**PROBLEM DETAILS**
Begin at the line containing "Open the user account profile icon" in the data below and go on through the line containing "The width and height of the screenshot is (1077, 555).", repeating each line exactly; include both ends and no other line.

-------- INPUT DATA --------

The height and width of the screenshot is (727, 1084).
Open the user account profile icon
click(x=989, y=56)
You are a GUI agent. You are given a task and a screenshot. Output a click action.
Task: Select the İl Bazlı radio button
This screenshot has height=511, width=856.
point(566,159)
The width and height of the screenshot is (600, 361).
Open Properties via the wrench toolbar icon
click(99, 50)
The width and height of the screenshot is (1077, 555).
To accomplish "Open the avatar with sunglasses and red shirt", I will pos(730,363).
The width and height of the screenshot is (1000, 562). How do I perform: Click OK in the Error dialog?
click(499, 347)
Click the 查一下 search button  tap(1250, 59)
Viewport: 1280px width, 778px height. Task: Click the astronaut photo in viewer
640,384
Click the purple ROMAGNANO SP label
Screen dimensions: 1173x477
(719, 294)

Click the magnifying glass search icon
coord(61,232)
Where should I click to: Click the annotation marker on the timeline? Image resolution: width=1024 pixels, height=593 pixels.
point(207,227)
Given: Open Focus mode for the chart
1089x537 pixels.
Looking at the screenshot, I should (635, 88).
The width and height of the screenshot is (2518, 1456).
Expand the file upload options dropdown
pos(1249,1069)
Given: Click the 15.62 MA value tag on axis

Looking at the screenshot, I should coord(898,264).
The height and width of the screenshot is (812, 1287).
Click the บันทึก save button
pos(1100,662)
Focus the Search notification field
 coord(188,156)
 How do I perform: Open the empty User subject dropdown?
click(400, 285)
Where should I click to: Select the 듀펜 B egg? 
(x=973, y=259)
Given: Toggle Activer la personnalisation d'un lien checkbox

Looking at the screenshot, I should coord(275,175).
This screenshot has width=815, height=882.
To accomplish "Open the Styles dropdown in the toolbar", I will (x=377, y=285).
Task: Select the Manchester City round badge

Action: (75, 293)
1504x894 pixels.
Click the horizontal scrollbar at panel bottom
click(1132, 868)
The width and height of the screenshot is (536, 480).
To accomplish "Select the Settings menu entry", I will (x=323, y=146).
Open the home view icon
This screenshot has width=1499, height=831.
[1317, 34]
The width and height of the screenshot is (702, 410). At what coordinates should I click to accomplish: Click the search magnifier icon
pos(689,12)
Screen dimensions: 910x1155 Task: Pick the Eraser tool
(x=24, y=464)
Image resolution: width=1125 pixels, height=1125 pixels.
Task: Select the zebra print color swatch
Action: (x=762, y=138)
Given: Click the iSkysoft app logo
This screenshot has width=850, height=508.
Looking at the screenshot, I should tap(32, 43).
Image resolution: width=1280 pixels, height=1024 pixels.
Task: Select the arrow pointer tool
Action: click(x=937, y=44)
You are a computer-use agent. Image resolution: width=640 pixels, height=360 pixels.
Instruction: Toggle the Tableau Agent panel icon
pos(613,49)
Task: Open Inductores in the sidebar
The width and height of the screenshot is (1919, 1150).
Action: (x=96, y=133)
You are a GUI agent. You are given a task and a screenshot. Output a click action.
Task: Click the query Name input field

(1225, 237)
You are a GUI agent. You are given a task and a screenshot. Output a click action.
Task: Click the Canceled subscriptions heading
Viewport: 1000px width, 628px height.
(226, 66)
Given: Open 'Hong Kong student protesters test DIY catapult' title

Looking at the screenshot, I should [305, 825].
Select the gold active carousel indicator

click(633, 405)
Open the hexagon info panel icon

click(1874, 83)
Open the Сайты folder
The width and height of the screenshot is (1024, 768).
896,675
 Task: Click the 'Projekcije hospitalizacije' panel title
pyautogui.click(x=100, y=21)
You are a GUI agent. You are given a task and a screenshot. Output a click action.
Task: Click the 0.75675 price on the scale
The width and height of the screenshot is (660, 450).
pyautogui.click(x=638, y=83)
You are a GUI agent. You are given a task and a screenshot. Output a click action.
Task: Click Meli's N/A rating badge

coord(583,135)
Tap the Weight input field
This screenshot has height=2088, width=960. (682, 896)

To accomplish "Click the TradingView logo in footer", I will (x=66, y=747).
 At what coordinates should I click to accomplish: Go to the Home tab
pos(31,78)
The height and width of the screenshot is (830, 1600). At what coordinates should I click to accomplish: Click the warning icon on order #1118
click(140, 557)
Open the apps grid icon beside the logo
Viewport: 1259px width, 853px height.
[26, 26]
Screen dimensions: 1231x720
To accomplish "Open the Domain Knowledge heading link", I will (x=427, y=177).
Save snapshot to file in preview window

--------

**TASK RESPONSE**
Open the user account profile icon
click(x=989, y=56)
You are a GUI agent. You are given a task and a screenshot. Output a click action.
Task: Select the İl Bazlı radio button
This screenshot has height=511, width=856.
point(566,159)
The width and height of the screenshot is (600, 361).
Open Properties via the wrench toolbar icon
click(99, 50)
The width and height of the screenshot is (1077, 555).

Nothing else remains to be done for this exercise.